Copy the lines running from the one that contains "Given: Select case number 京73行初3768号" to the end of the entries below, exactly and with no pictures.

-- DATA RECORDS --
####
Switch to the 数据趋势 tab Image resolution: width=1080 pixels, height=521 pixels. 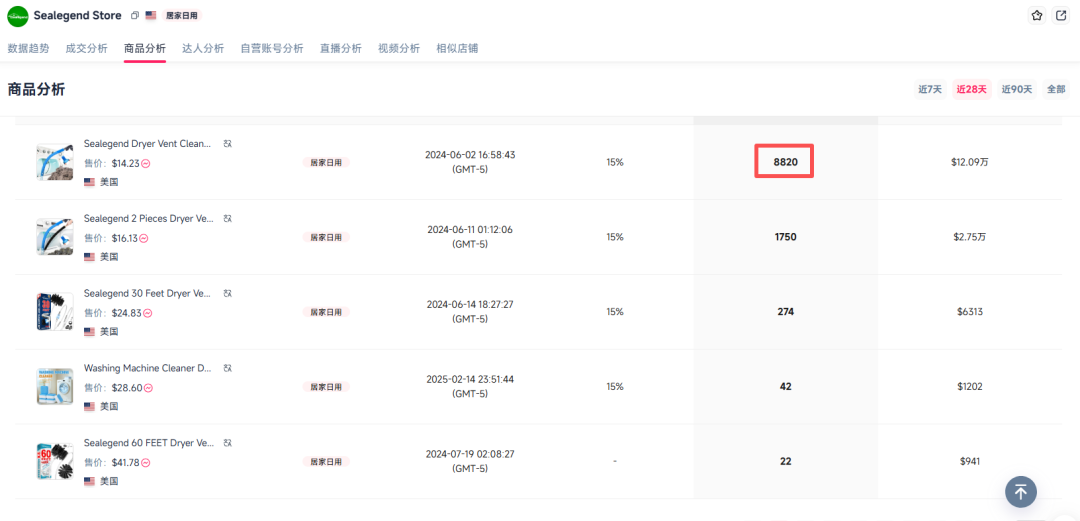tap(28, 48)
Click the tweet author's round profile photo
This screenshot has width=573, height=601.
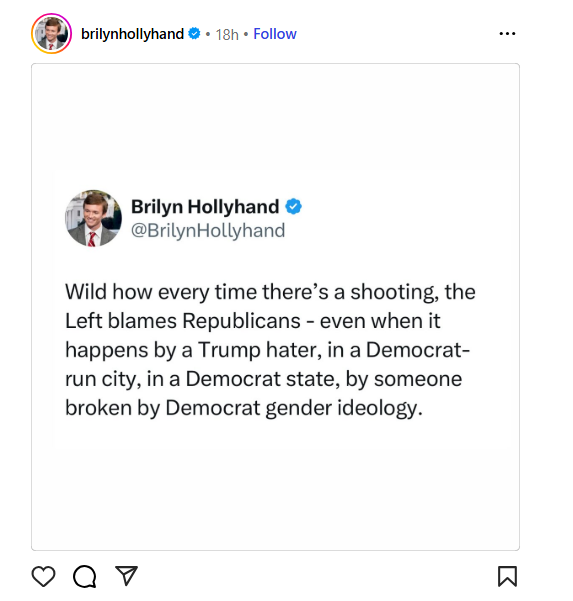pyautogui.click(x=94, y=218)
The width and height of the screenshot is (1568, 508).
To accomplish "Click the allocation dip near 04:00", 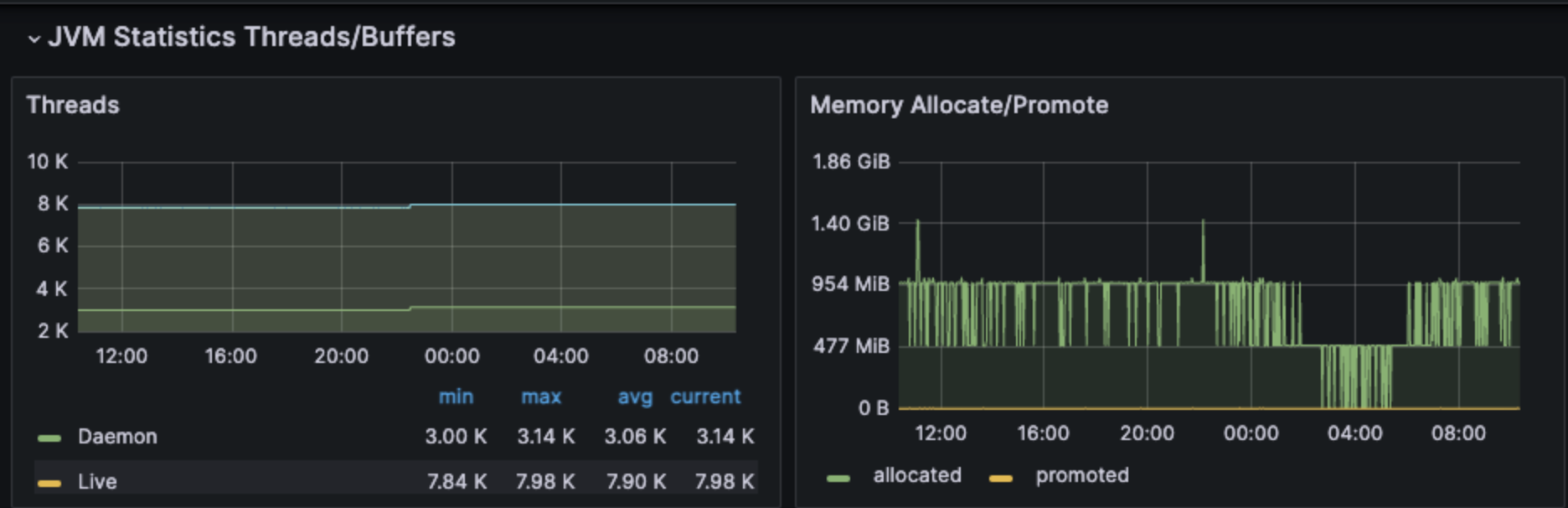I will [1356, 376].
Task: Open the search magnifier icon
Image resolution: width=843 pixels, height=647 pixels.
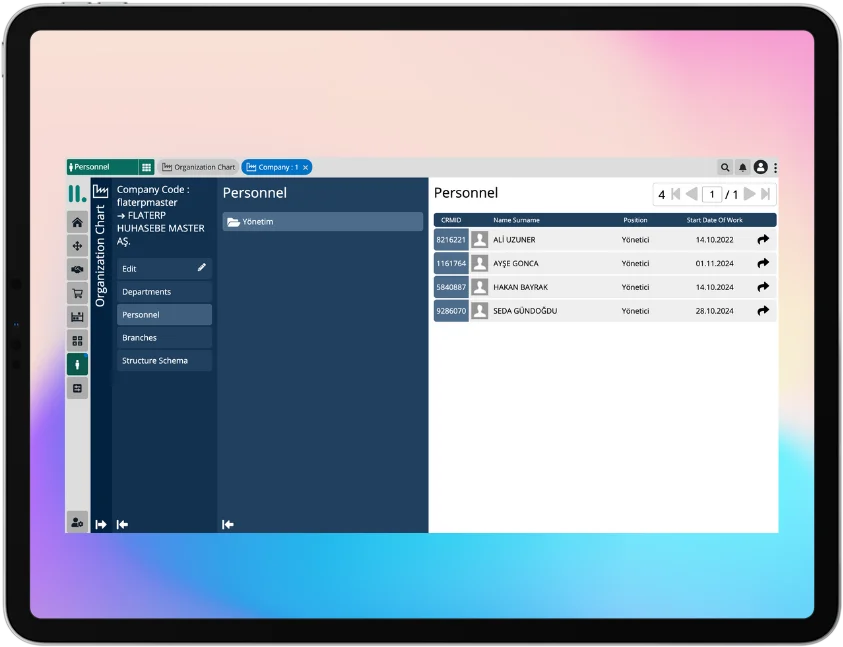Action: click(x=725, y=167)

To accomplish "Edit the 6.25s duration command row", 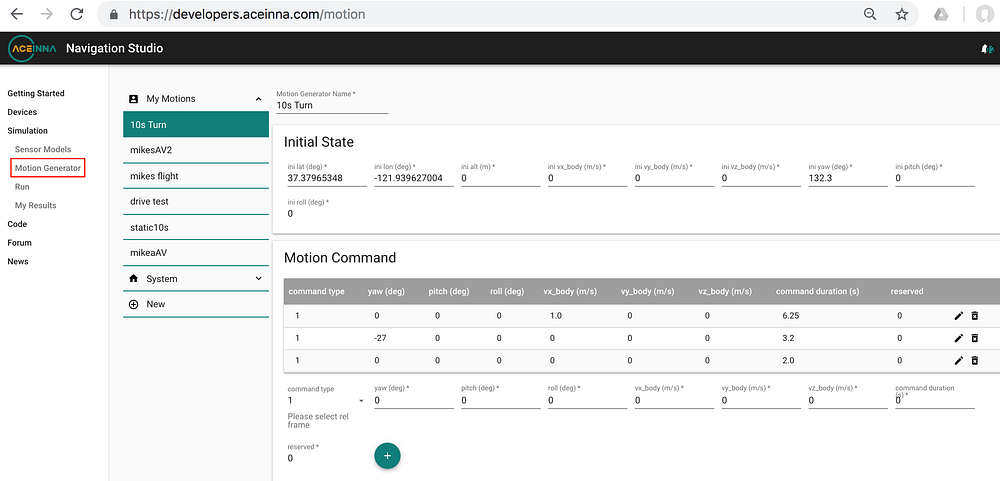I will pyautogui.click(x=958, y=316).
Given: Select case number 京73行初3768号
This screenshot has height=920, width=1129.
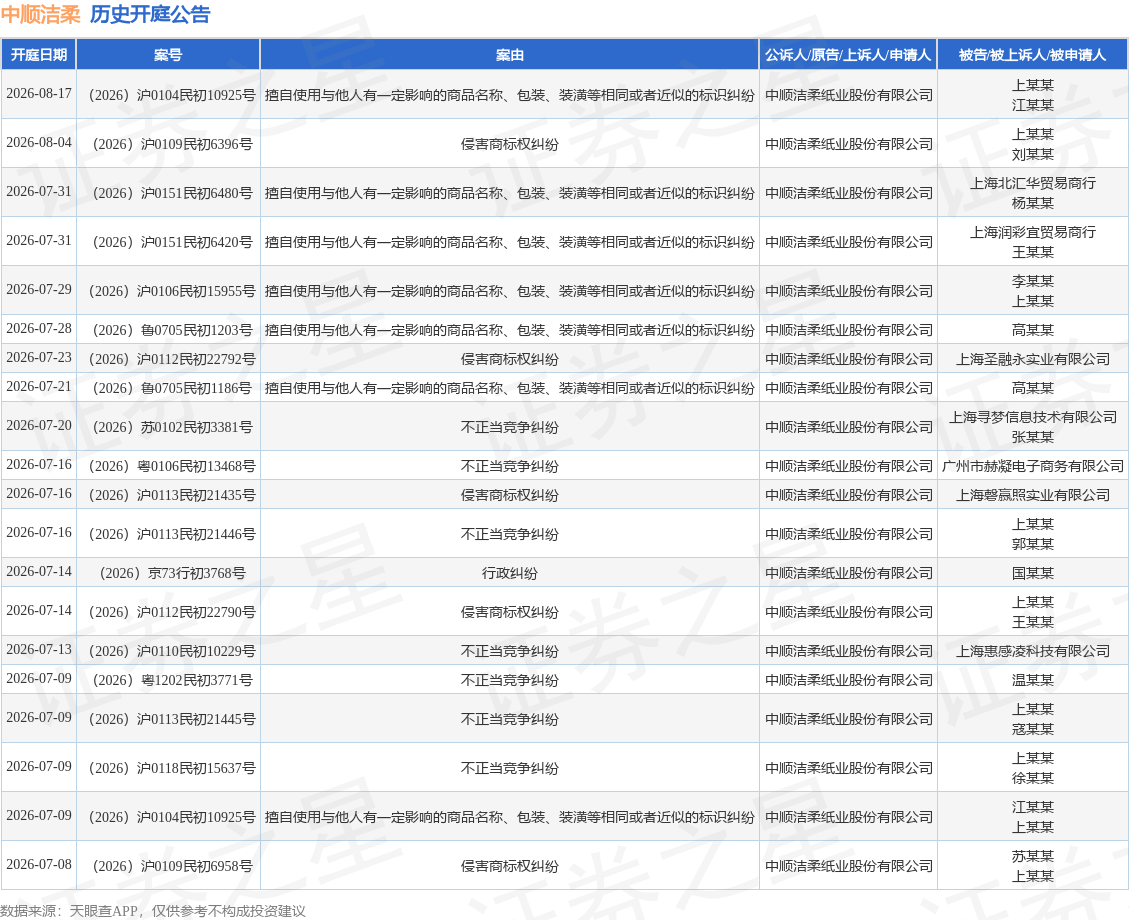Looking at the screenshot, I should 172,573.
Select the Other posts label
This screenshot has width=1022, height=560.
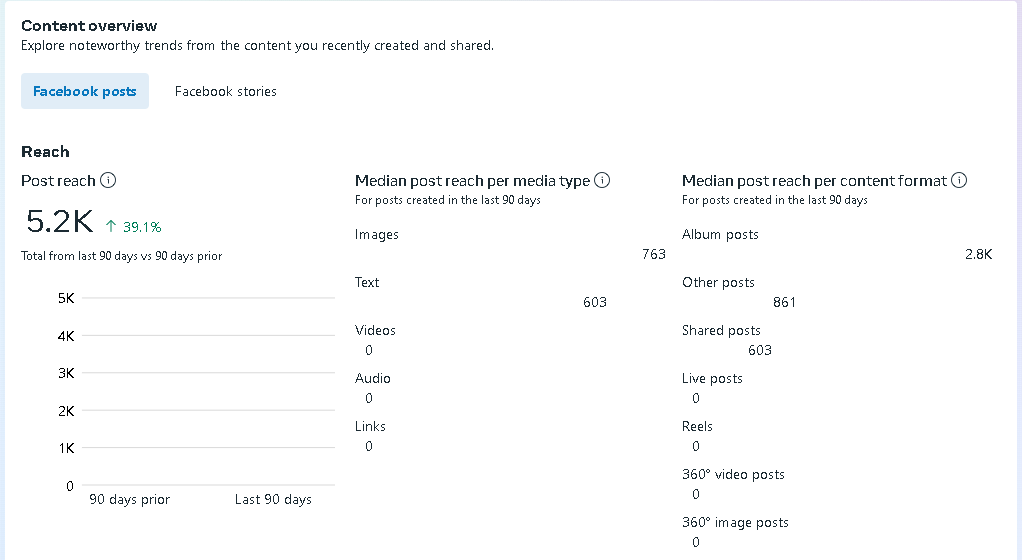click(718, 282)
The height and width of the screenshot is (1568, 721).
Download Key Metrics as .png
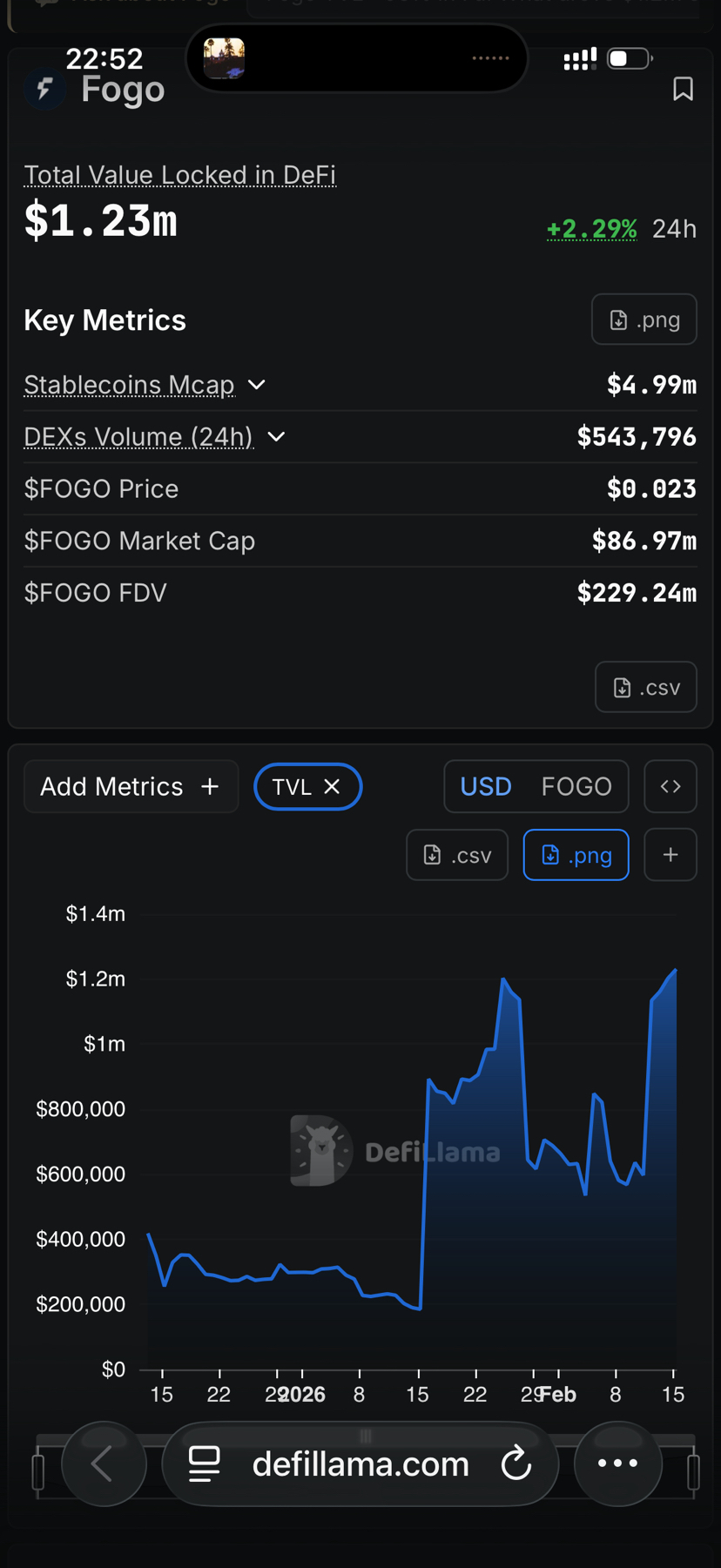(x=644, y=320)
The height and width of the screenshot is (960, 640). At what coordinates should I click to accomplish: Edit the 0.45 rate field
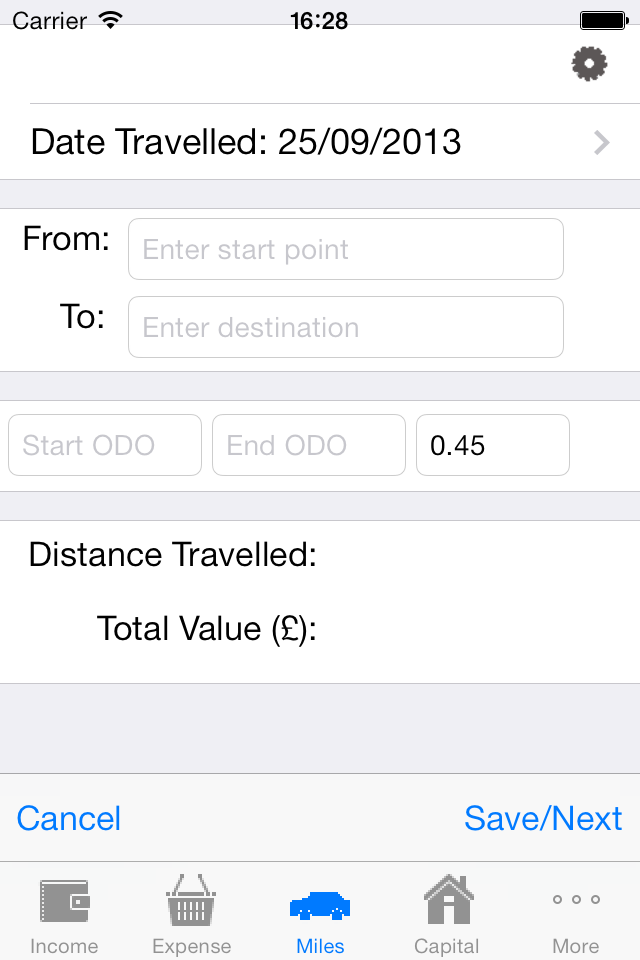pyautogui.click(x=493, y=445)
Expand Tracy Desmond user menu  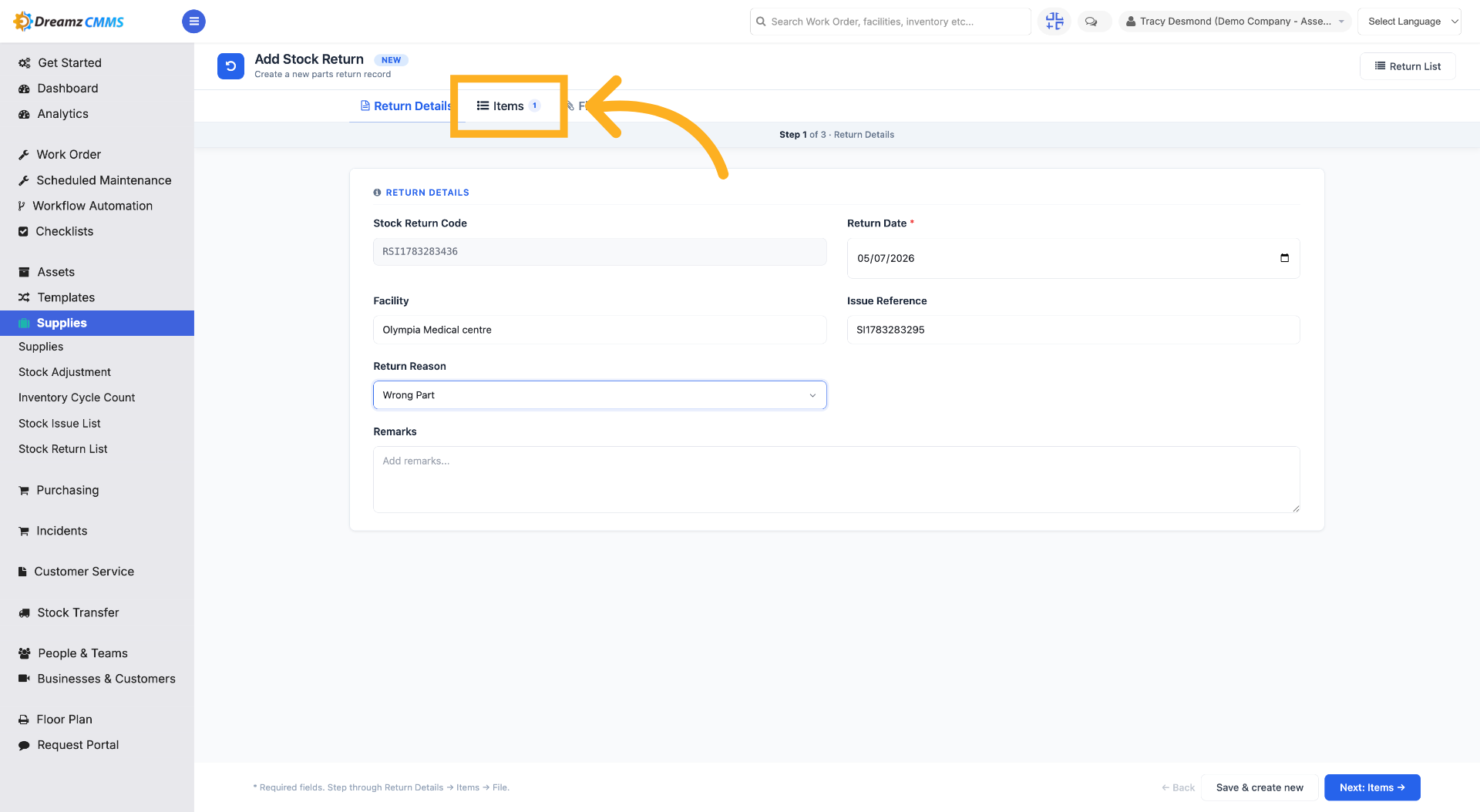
####
-- EXERCISE ANSWER --
Given: Select case number 京73行初3768号
This screenshot has height=920, width=1129.
Looking at the screenshot, I should 172,573.
Select the Other posts label
This screenshot has width=1022, height=560.
click(718, 282)
The height and width of the screenshot is (1568, 721).
Download Key Metrics as .png
(x=644, y=320)
The height and width of the screenshot is (960, 640). At what coordinates should I click to accomplish: Edit the 0.45 rate field
pyautogui.click(x=493, y=445)
Expand Tracy Desmond user menu  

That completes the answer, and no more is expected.